> Required work
All the entries, exactly as they read, must be written out again.

> Data for this task
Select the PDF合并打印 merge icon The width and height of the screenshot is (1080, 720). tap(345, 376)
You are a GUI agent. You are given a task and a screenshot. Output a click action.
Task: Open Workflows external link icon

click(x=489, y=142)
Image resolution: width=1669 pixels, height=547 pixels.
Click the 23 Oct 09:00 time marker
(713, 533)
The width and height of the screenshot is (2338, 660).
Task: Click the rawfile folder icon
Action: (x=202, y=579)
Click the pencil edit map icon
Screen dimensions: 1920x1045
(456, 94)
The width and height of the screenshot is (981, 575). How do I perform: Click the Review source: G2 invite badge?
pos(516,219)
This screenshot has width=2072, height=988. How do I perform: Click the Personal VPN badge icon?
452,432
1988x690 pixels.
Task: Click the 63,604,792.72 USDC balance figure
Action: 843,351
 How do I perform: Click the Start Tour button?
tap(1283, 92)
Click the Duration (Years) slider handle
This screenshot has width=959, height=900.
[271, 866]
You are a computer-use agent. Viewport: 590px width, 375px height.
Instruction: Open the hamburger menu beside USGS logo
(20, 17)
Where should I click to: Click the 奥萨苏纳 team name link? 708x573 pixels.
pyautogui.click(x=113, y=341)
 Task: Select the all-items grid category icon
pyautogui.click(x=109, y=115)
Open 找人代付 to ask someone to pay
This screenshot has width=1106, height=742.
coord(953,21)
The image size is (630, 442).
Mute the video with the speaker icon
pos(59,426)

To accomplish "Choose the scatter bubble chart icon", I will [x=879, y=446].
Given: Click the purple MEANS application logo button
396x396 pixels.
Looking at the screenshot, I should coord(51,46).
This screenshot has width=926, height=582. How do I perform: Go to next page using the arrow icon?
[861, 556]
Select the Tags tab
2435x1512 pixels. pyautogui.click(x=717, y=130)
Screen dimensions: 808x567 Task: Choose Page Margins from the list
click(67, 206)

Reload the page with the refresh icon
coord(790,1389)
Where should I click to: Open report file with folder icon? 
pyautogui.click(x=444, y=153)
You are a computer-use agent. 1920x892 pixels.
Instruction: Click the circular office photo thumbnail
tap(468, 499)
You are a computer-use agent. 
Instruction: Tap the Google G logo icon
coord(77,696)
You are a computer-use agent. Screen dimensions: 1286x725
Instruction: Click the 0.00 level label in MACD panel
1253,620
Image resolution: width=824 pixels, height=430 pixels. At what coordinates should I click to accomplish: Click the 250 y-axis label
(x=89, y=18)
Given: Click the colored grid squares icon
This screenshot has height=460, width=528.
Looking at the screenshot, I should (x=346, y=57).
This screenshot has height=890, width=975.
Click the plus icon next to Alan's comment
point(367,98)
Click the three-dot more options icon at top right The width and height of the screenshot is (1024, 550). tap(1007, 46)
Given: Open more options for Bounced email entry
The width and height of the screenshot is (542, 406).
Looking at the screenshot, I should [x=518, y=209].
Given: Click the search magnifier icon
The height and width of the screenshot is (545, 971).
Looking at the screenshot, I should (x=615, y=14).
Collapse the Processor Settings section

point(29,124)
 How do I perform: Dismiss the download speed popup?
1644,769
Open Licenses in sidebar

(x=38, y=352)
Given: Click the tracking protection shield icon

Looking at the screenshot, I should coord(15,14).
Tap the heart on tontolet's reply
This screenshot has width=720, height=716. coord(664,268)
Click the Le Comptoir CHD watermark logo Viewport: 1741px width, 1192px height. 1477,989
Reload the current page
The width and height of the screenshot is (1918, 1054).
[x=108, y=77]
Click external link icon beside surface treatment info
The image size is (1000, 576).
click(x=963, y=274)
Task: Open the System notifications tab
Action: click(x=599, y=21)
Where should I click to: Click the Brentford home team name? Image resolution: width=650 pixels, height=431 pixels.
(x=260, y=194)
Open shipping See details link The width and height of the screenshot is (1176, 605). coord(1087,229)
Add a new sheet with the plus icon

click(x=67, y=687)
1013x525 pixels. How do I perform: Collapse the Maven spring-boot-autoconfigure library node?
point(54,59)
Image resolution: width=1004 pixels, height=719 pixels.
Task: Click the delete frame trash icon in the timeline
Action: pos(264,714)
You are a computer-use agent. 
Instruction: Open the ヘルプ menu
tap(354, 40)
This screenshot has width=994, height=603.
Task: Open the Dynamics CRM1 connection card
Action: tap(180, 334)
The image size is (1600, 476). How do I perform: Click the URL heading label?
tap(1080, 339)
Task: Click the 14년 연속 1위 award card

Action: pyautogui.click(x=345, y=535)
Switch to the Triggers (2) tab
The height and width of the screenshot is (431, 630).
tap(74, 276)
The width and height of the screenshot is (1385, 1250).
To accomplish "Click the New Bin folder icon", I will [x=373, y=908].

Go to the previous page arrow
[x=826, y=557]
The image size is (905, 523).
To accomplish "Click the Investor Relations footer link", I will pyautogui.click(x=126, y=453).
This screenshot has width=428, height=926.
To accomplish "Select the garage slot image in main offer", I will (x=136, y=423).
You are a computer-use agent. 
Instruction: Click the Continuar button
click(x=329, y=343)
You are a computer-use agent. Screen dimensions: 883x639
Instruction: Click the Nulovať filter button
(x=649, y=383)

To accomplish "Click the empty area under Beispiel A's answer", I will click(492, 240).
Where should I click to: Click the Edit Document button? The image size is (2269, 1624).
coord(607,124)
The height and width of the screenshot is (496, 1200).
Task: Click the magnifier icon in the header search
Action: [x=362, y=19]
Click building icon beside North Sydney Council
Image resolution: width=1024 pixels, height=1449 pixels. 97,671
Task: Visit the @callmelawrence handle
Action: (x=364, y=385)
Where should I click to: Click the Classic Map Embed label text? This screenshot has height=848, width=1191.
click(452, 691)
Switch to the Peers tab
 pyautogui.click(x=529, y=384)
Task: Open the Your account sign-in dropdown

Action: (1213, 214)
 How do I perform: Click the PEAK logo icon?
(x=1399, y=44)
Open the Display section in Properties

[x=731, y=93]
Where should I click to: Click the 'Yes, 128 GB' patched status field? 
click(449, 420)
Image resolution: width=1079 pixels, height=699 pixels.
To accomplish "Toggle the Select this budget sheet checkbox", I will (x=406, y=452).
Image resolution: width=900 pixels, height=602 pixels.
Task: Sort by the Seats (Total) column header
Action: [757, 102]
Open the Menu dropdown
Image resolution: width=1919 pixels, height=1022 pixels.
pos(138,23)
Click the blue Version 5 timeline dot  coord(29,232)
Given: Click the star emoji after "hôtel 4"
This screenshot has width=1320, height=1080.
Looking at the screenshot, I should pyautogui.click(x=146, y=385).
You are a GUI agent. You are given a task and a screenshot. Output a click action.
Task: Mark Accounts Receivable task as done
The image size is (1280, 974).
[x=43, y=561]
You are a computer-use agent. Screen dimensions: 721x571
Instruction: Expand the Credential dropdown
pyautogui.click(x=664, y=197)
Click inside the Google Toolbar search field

> Exercise response
Select the PDF合并打印 merge icon The width and height of the screenshot is (1080, 720). tap(345, 376)
You are a GUI agent. You are given a task and a screenshot. Output a click action.
Task: Open Workflows external link icon

click(x=489, y=142)
Image resolution: width=1669 pixels, height=547 pixels.
Click the 23 Oct 09:00 time marker
(713, 533)
The width and height of the screenshot is (2338, 660).
Task: Click the rawfile folder icon
Action: (x=202, y=579)
Click the pencil edit map icon
Screen dimensions: 1920x1045
(456, 94)
The width and height of the screenshot is (981, 575). How do I perform: Click the Review source: G2 invite badge?
pos(516,219)
This screenshot has width=2072, height=988. How do I perform: Click the Personal VPN badge icon?
452,432
1988x690 pixels.
Task: Click the 63,604,792.72 USDC balance figure
Action: 843,351
 How do I perform: Click the Start Tour button?
tap(1283, 92)
Click the Duration (Years) slider handle
This screenshot has width=959, height=900.
[271, 866]
You are a computer-use agent. Viewport: 590px width, 375px height.
Instruction: Open the hamburger menu beside USGS logo
(20, 17)
Where should I click to: Click the 奥萨苏纳 team name link? 708x573 pixels.
pyautogui.click(x=113, y=341)
 Task: Select the all-items grid category icon
pyautogui.click(x=109, y=115)
Open 找人代付 to ask someone to pay
This screenshot has width=1106, height=742.
coord(953,21)
The image size is (630, 442).
Mute the video with the speaker icon
pos(59,426)

To accomplish "Choose the scatter bubble chart icon", I will [x=879, y=446].
Given: Click the purple MEANS application logo button
396x396 pixels.
Looking at the screenshot, I should coord(51,46).
This screenshot has width=926, height=582. How do I perform: Go to next page using the arrow icon?
[861, 556]
Select the Tags tab
2435x1512 pixels. pyautogui.click(x=717, y=130)
Screen dimensions: 808x567 Task: Choose Page Margins from the list
click(67, 206)

Reload the page with the refresh icon
coord(790,1389)
Where should I click to: Open report file with folder icon? 
pyautogui.click(x=444, y=153)
You are a computer-use agent. 1920x892 pixels.
Instruction: Click the circular office photo thumbnail
tap(468, 499)
You are a computer-use agent. 
Instruction: Tap the Google G logo icon
coord(77,696)
You are a computer-use agent. Screen dimensions: 1286x725
Instruction: Click the 0.00 level label in MACD panel
1253,620
Image resolution: width=824 pixels, height=430 pixels. At what coordinates should I click to accomplish: Click the 250 y-axis label
(x=89, y=18)
Given: Click the colored grid squares icon
This screenshot has height=460, width=528.
Looking at the screenshot, I should (x=346, y=57).
This screenshot has height=890, width=975.
Click the plus icon next to Alan's comment
point(367,98)
Click the three-dot more options icon at top right The width and height of the screenshot is (1024, 550). tap(1007, 46)
Given: Open more options for Bounced email entry
The width and height of the screenshot is (542, 406).
Looking at the screenshot, I should [x=518, y=209].
Given: Click the search magnifier icon
The height and width of the screenshot is (545, 971).
Looking at the screenshot, I should (x=615, y=14).
Collapse the Processor Settings section

point(29,124)
 How do I perform: Dismiss the download speed popup?
1644,769
Open Licenses in sidebar

(x=38, y=352)
Given: Click the tracking protection shield icon

Looking at the screenshot, I should coord(15,14).
Tap the heart on tontolet's reply
This screenshot has width=720, height=716. coord(664,268)
Click the Le Comptoir CHD watermark logo Viewport: 1741px width, 1192px height. 1477,989
Reload the current page
The width and height of the screenshot is (1918, 1054).
[x=108, y=77]
Click external link icon beside surface treatment info
The image size is (1000, 576).
click(x=963, y=274)
Task: Open the System notifications tab
Action: click(x=599, y=21)
Where should I click to: Click the Brentford home team name? Image resolution: width=650 pixels, height=431 pixels.
(x=260, y=194)
Open shipping See details link The width and height of the screenshot is (1176, 605). coord(1087,229)
Add a new sheet with the plus icon

click(x=67, y=687)
1013x525 pixels. How do I perform: Collapse the Maven spring-boot-autoconfigure library node?
point(54,59)
Image resolution: width=1004 pixels, height=719 pixels.
Task: Click the delete frame trash icon in the timeline
Action: pos(264,714)
You are a computer-use agent. 
Instruction: Open the ヘルプ menu
tap(354, 40)
This screenshot has width=994, height=603.
Task: Open the Dynamics CRM1 connection card
Action: tap(180, 334)
The image size is (1600, 476). How do I perform: Click the URL heading label?
tap(1080, 339)
Task: Click the 14년 연속 1위 award card

Action: pyautogui.click(x=345, y=535)
Switch to the Triggers (2) tab
The height and width of the screenshot is (431, 630).
tap(74, 276)
The width and height of the screenshot is (1385, 1250).
To accomplish "Click the New Bin folder icon", I will [x=373, y=908].

Go to the previous page arrow
[x=826, y=557]
The image size is (905, 523).
To accomplish "Click the Investor Relations footer link", I will pyautogui.click(x=126, y=453).
This screenshot has width=428, height=926.
To accomplish "Select the garage slot image in main offer", I will (x=136, y=423).
You are a computer-use agent. 
Instruction: Click the Continuar button
click(x=329, y=343)
You are a computer-use agent. Screen dimensions: 883x639
Instruction: Click the Nulovať filter button
(x=649, y=383)

To accomplish "Click the empty area under Beispiel A's answer", I will click(492, 240).
Where should I click to: Click the Edit Document button? The image size is (2269, 1624).
coord(607,124)
The height and width of the screenshot is (496, 1200).
Task: Click the magnifier icon in the header search
Action: [x=362, y=19]
Click building icon beside North Sydney Council
Image resolution: width=1024 pixels, height=1449 pixels. 97,671
Task: Visit the @callmelawrence handle
Action: (x=364, y=385)
Where should I click to: Click the Classic Map Embed label text? This screenshot has height=848, width=1191.
click(452, 691)
Switch to the Peers tab
 pyautogui.click(x=529, y=384)
Task: Open the Your account sign-in dropdown

Action: (1213, 214)
 How do I perform: Click the PEAK logo icon?
(x=1399, y=44)
Open the Display section in Properties

[x=731, y=93]
Where should I click to: Click the 'Yes, 128 GB' patched status field? 
click(449, 420)
Image resolution: width=1079 pixels, height=699 pixels.
To accomplish "Toggle the Select this budget sheet checkbox", I will (x=406, y=452).
Image resolution: width=900 pixels, height=602 pixels.
Task: Sort by the Seats (Total) column header
Action: [757, 102]
Open the Menu dropdown
Image resolution: width=1919 pixels, height=1022 pixels.
pos(138,23)
Click the blue Version 5 timeline dot  coord(29,232)
Given: Click the star emoji after "hôtel 4"
This screenshot has width=1320, height=1080.
Looking at the screenshot, I should pyautogui.click(x=146, y=385).
You are a GUI agent. You are given a task and a screenshot. Output a click action.
Task: Mark Accounts Receivable task as done
The image size is (1280, 974).
[x=43, y=561]
You are a computer-use agent. Screen dimensions: 721x571
Instruction: Expand the Credential dropdown
pyautogui.click(x=664, y=197)
Click inside the Google Toolbar search field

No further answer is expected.